Daha sonra otelde kahvaltımızı yaptıktan sonra sahile indik. Zaten nehirin devamı sahildi. Sahilde şemsiye ve şezlongların olduğu bir bölüm var ki günlük onları kiralayabiliyorsunuz. Biz kiralamayı tercih ettik. Deniz de gayet temizdi ve sıcaktı, hem 20 metrede bir cankurtaran vardı (düdükle açılanları uyarıyorlardı.)














Sahilden çok fazla açılmak yasaktı, belli bir yere kadar da denizi sınırlandırmışlardı. Çünkü çok sık boğulma vakaları olabiliyormuş. Karadeniz'in dalgaları büyük, iyi yüzme bilmiyorsanız dikkatli olmanız gerekir.
Cumartesi günü saat 3'e kadar denizde durduktan sonra otele geçtik.

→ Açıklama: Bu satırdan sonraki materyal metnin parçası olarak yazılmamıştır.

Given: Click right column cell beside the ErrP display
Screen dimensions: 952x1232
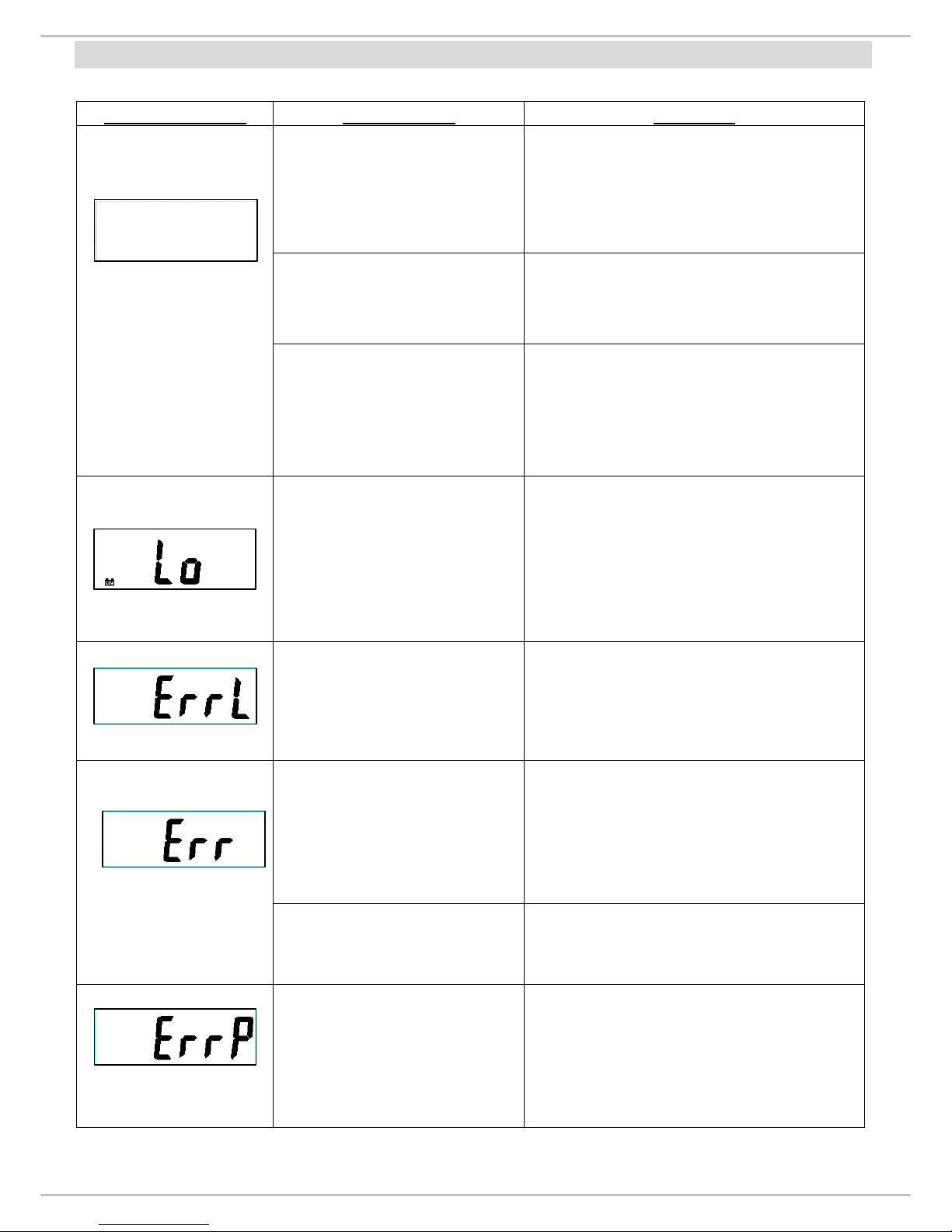Looking at the screenshot, I should 694,1056.
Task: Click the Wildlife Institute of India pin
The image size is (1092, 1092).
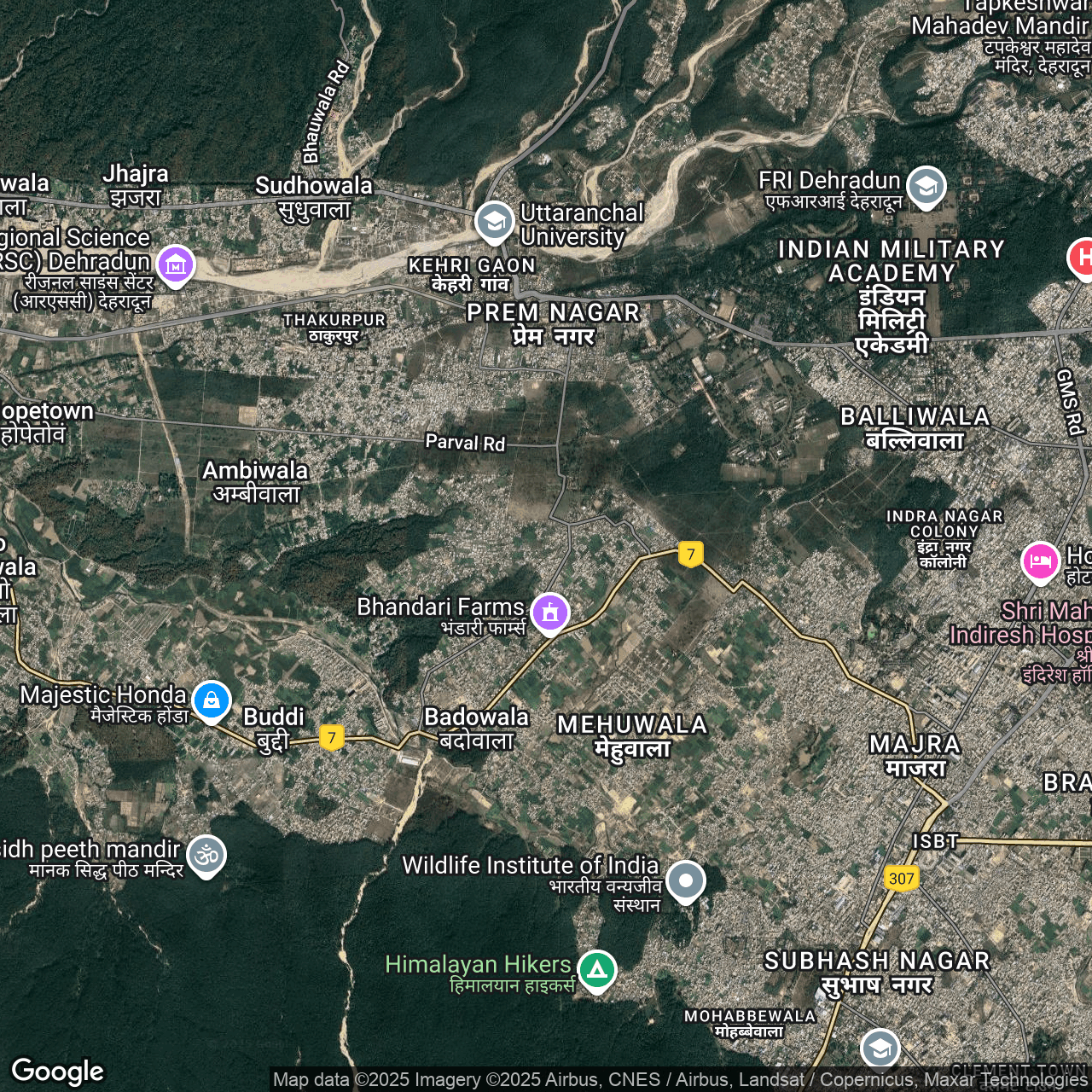Action: [x=685, y=880]
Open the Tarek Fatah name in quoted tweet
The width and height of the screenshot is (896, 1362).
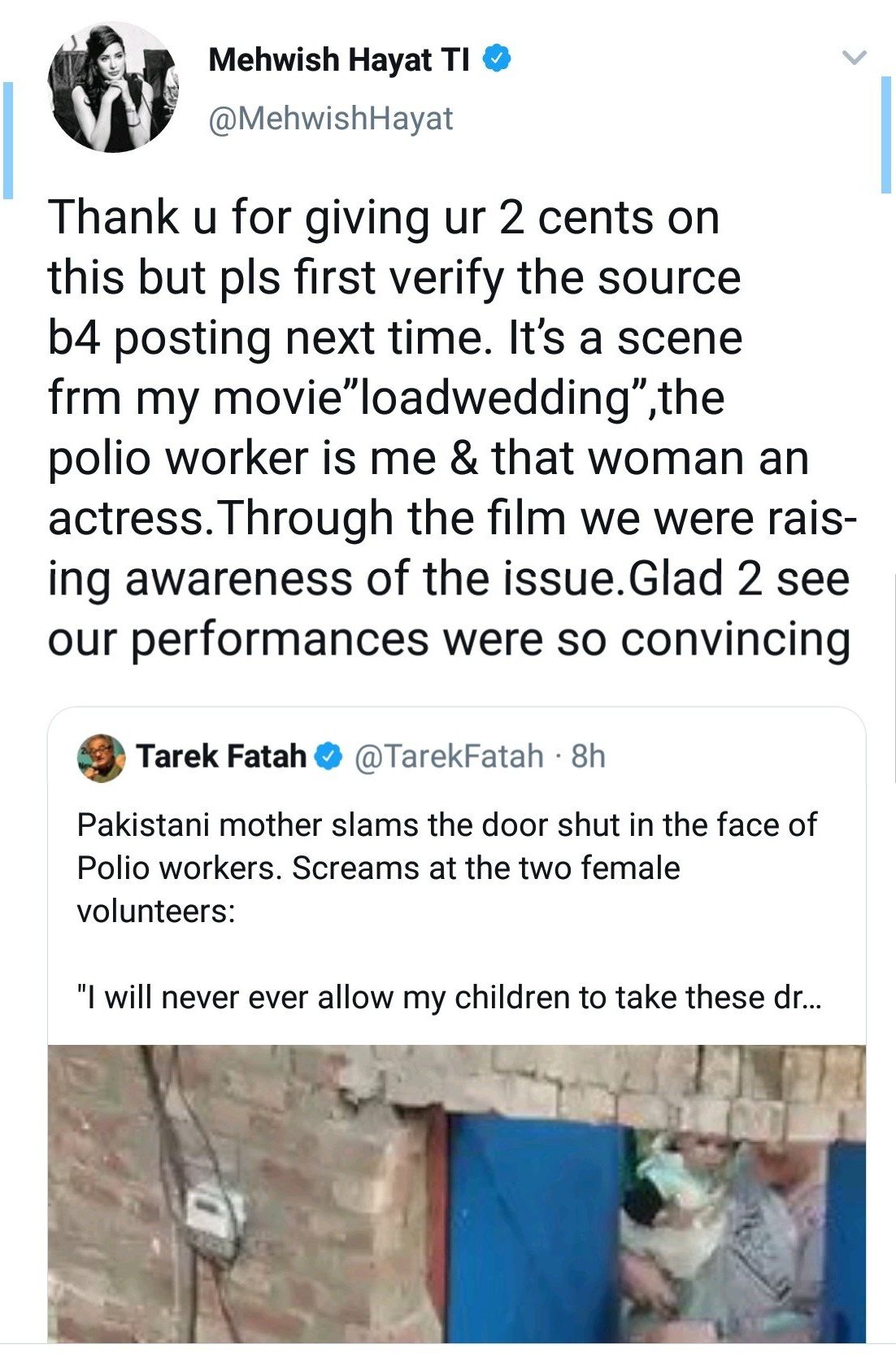220,756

Otelin önünde nehir vardı. Nehire de girebiliyorduk. Önce nehire girdik. Suyu sıcaktı ve temizdi. Fakat nehir olması nedeniyle ben çok fazla yüzemedim korktum :) Onun yerine otelde bulunan bisiklete binmeyi tercih ettik.
Bisikletle nehiri bir baştan bir başa gezdik. Bir de Ağva'dan olta aldık ki balık tutma maceramızı hala unutamam.
Nehirde bir dolu balık vardı, oturduğumuz yerden onları çok kolay görebiliyorduk. Biz de o heyecanla bisikletin üstünden balık tutmaya uğraştık. Belki 4 saat uğraşmışızdır ama ne yazıkki hiç balık tutamadık :)) (balıklar akıllıydı kesin, yoksa biz beceriksiz değildik ki :) ama en azından uğraştık o kısmı da gayet eğlenceliydi.
Akşam olunca da otelde canlı müzik vardı onu dinledik. Nehirin kenarındaki minderlere oturarak ,o romantik havada müziğe eşlik etmek güzeldi.




















Ertesi gün kahvaltıdan sonra tekrar nehirde yüzdük ve yine balık macerasına devam ettik.Tabi yine tutamadık :)
Daha sonra otelin düzenlemiş olduğu tekne gezisine çıktık. Nehiri bir baştan bir başa gezdik.
Çok güzel bir haftasonuydu bizim için, iki gün sanki bize bir haftaymış gibi geldi.